A handful of other states already have something similar in place, like Washington, Florida, and Tennessee. The goal is to have the roadway clear 90 minutes after a first responder arrives on the scene.

The Missouri Department of Transportation (MoDOT) and the Missouri State Highway Patrol (MSHP) say this is doable, but for serious accidents, it could take longer. Tow truck drivers across the state saw they are on board with the new initiative.

“It’s different but it can be done,” said Michael Scott, owner of Scotty’s Carriage Works in Cameron, Missouri. “Depending on whether it’s a truck wreck or an automobile accident, we can quickly grab something and relocate it to the shoulder and now we’ve reopened that part of the road.”

Scott has been a tow truck driver in northwest Missouri for more than 60 years. He the new goal won’t be hard to achieve unless it’s a larger crash.

“So, it’s mainly those major truck wrecks, mainly fuel spills or something, fire, or a fatality that takes longer,” Scott said.

We’ve all been there, driving down the highway and all of a sudden, you’re stuck in traffic for hours, waiting for the accident to clear. Now, a new agreement in Missouri between emergency response agencies and first responders.

“That we can clear a crash and get the road back open to condition within 90 minutes,” MoDOT Deputy Director Ed Hassinger said. “A lot of time on simpler crashers, we do it way quicker than that.”

On average, MoDOT responds to 6,000 traffic accidents a month. Last year alone, there were more than 131,000 traffic accidents in Missouri.

“The Open Road Agreement will help strengthen the joint efforts of Missouri’s emergency responders to quickly and safely clear out highways of these incidents and get traffic back to normal,” Hassinger said. “There’s always going to be that case with circumstances that are going to require longer times.”

Last year, MSHP said distracted driving was the cause for 87 fatal accidents, 4,329 injury crashes, and 11,229 property damage crashes. Scott said over his dozens of years as a tow truck driver, each year he sees more and more crashes due to distracted driving.

“Face it, there’s a lot more stuff going on in the car,” Scott said. “If you want to change the radio, if you want to change the heating or air conditioning, it’s not that you can just reach over and turn a dial, you’re touching a screen.”

This new initiative, the Missouri Open Roads Agreement, goes along with Missouri’s Move Over Law, requiring drivers to slow down and move over for emergency vehicles. Last year, MSHP wrote 277 tickets along with 582 warnings to drivers who did not obey the Move Over law.

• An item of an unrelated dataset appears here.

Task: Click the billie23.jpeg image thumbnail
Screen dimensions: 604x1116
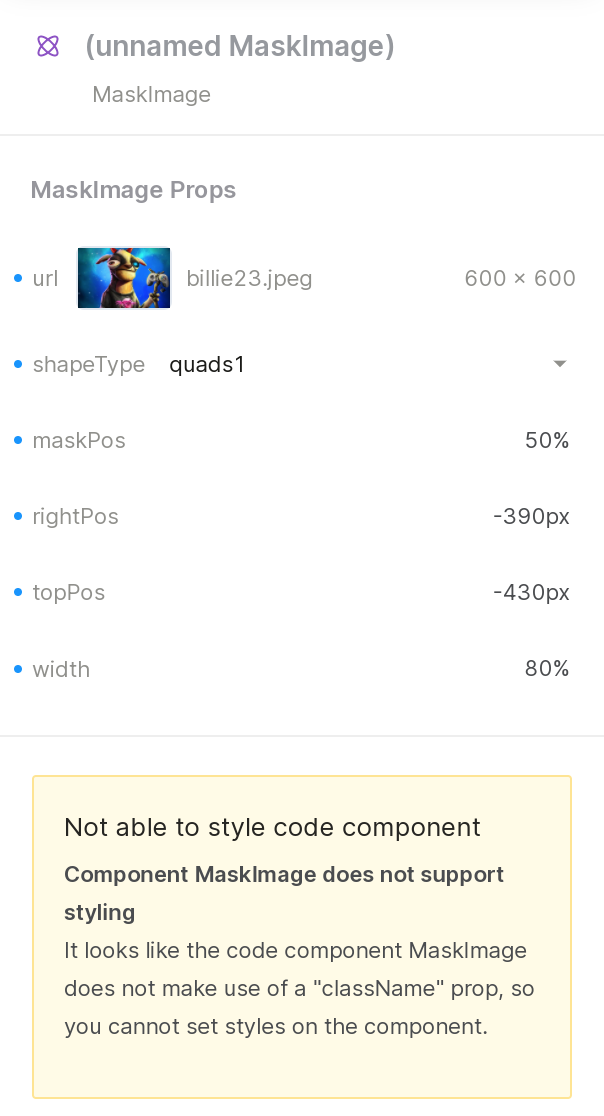Action: pyautogui.click(x=124, y=278)
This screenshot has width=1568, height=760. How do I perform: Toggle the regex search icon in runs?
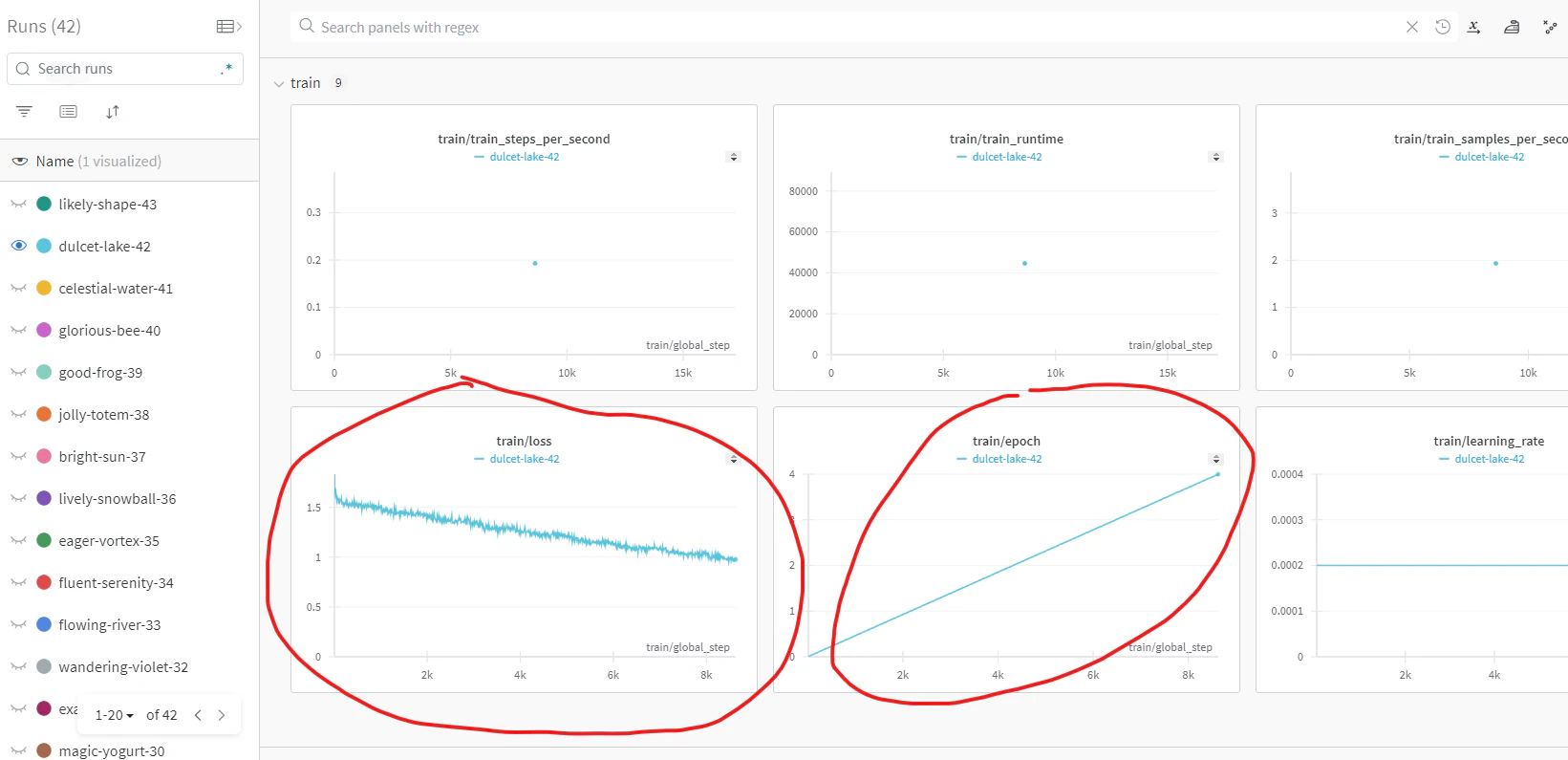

“When I pick that driver up that’s broken down on the side of the road, they’re scared once they are on the side of the road and they say, I had no idea how dangerous it was until I broke down,” Scott said. “As we say, the D [distracted] driver is the one that’s killing most of us out there on the road.”

According to AAA, a tow truck driver is hit and killed while on the job every sixth day. Scott thinks the new agreement could save lives.

“The less time we are out there on the road, the better chances are that we are going to get to go home and see our family that day,” Scott said.

MSHP’s Major Crash Investigation Unit said accident reconstruction can take longer to clear.

“However, we will not compromise our evidence at a crash scene to meet 90 minutes,” MSHP Lieut. Brian Daniel said. “There’s a lot of variables we have to take into consideration.”

Daniel, who oversees MSHP’s field operations bureau and oversees the unit, said technology helps the investigation move quicker. Compared to previous years, the crash investigators now use UAV, unmanned aerial vehicles, similar to a drone, to help lay out the area for the investigation.

This agreement kicks off Crash Responder Safety Week across the nation, which reminds drivers to be responsible.